*TASK PROMPT:* A word-for-word repeat of the records below is what this calls for.
(DATA TO EXAMINE)
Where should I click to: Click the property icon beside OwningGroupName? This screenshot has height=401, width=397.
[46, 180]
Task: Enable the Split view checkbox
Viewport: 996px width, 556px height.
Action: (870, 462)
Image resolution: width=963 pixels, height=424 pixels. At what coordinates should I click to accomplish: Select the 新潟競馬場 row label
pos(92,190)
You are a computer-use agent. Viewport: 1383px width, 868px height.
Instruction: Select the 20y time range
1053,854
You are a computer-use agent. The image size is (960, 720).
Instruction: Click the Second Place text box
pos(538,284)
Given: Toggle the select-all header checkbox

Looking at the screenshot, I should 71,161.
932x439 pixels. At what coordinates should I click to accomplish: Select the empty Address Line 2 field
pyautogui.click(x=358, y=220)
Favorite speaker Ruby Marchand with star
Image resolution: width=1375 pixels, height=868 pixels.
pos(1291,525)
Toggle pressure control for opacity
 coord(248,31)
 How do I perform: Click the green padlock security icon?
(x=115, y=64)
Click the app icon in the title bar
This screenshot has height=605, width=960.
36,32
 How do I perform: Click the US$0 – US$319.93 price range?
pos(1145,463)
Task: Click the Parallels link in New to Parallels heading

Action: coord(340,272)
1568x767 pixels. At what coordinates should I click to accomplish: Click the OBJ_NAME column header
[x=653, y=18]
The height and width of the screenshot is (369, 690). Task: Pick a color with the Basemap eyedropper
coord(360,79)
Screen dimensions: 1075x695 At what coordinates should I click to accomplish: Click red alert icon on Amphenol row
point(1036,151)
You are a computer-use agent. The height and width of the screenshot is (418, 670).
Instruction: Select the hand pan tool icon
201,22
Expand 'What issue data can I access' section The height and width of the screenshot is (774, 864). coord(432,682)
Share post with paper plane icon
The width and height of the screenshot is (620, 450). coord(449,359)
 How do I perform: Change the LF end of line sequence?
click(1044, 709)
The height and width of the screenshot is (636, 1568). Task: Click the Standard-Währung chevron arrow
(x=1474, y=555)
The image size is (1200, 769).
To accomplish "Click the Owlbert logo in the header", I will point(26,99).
(End DATA TO EXAMINE)
*EXPECTED ANSWER:*
Where should I click to: Click the property icon beside OwningGroupName? This screenshot has height=401, width=397.
[46, 180]
Task: Enable the Split view checkbox
Viewport: 996px width, 556px height.
Action: (870, 462)
Image resolution: width=963 pixels, height=424 pixels. At what coordinates should I click to accomplish: Select the 新潟競馬場 row label
pos(92,190)
You are a computer-use agent. Viewport: 1383px width, 868px height.
Instruction: Select the 20y time range
1053,854
You are a computer-use agent. The image size is (960, 720).
Instruction: Click the Second Place text box
pos(538,284)
Given: Toggle the select-all header checkbox

Looking at the screenshot, I should 71,161.
932x439 pixels. At what coordinates should I click to accomplish: Select the empty Address Line 2 field
pyautogui.click(x=358, y=220)
Favorite speaker Ruby Marchand with star
Image resolution: width=1375 pixels, height=868 pixels.
pos(1291,525)
Toggle pressure control for opacity
 coord(248,31)
 How do I perform: Click the green padlock security icon?
(x=115, y=64)
Click the app icon in the title bar
This screenshot has height=605, width=960.
36,32
 How do I perform: Click the US$0 – US$319.93 price range?
pos(1145,463)
Task: Click the Parallels link in New to Parallels heading

Action: coord(340,272)
1568x767 pixels. At what coordinates should I click to accomplish: Click the OBJ_NAME column header
[x=653, y=18]
The height and width of the screenshot is (369, 690). Task: Pick a color with the Basemap eyedropper
coord(360,79)
Screen dimensions: 1075x695 At what coordinates should I click to accomplish: Click red alert icon on Amphenol row
point(1036,151)
You are a computer-use agent. The height and width of the screenshot is (418, 670).
Instruction: Select the hand pan tool icon
201,22
Expand 'What issue data can I access' section The height and width of the screenshot is (774, 864). coord(432,682)
Share post with paper plane icon
The width and height of the screenshot is (620, 450). coord(449,359)
 How do I perform: Change the LF end of line sequence?
click(1044, 709)
The height and width of the screenshot is (636, 1568). Task: Click the Standard-Währung chevron arrow
(x=1474, y=555)
The image size is (1200, 769).
To accomplish "Click the Owlbert logo in the header", I will point(26,99).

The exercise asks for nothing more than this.